Home >Technology peripherals >AI >Linyu open source the first industrial-grade multi-party secure data analysis system SCQL: 'easy to use' private computing like writing SQL

Linyu open source the first industrial-grade multi-party secure data analysis system SCQL: 'easy to use' private computing like writing SQL

王林
王林forward
2023-04-04 12:45:06917browse

The first industrial-grade multi-party secure data analysis system SCQL open sourced by Linyu has filled the gap in the industry and will further extend the link of data security collaboration and expand the scenarios of data value circulation.

The rise of large models has once again profoundly recognized the importance of data as a new factor of production. As an important path to balance data utilization and data security, privacy computing has further highlighted its academic value and application value. In recent years, driven by policy and market demand, private computing technology and industry have developed steadily and have been applied in many fields such as finance, communications, the Internet, government affairs, and medical care.

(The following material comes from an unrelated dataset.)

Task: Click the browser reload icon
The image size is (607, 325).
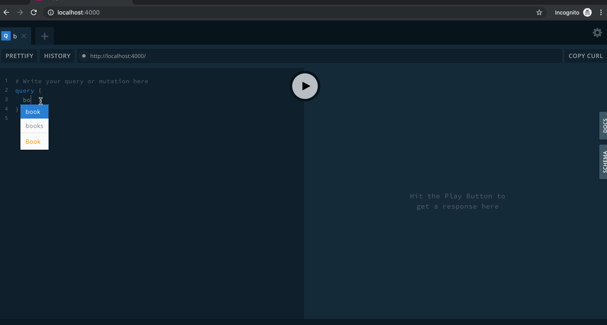Action: coord(34,12)
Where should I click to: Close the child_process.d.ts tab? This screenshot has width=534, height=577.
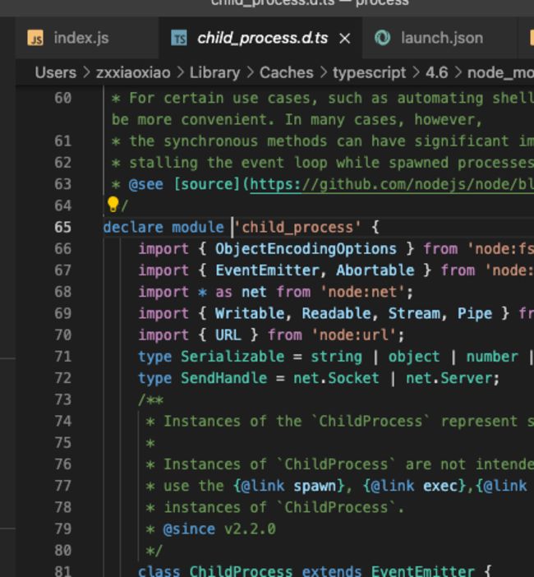[345, 39]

But overall, due to issues such as technical thresholds and construction costs, there are truly large-scale production applications, but the number is very small.

On March 29, at the first Hidden Language Open Source Community Open Day, the Hidden Language SecretFlow open source framework released a new version, launching an important feature that the industry is looking forward to - the multi-party secure data analysis system SCQL (Secure Collaborative Query Language ). This is the first application in the industry to apply SQL to multi-party secure computing (MPC) technology, realizing industrial-grade multi-party secure data analysis functions. It is currently open sourced in the Linguo GitHub community and is open to developers around the world for free.

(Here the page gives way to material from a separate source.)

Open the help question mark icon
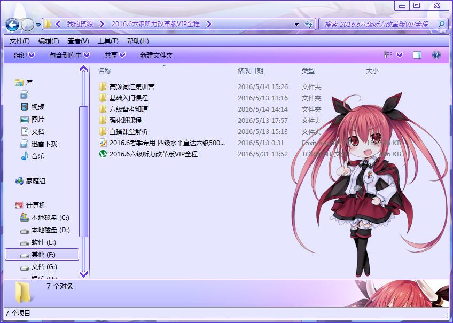Image resolution: width=453 pixels, height=323 pixels. point(436,55)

Linyu open source the first industrial-grade multi-party secure data analysis system SCQL: easy to use private computing like writing SQL

Wang Lei, the person in charge of the Hidden Language framework SecretFlow, released the Hidden Language SCQL system at the Hidden Language Open Source Community Open Day

This is also the reason why the Hidden Language team has spent three years and gone through multiple rounds of technology. It is verified that important product functions are open sourced and released after meeting industrial-grade application scenarios in terms of performance and security. We hope to further extend the link of data security collaboration and expand the scenarios of data value circulation, especially to meet the needs of long-tail companies and the majority of small and medium-sized institutions. Data analysis needs.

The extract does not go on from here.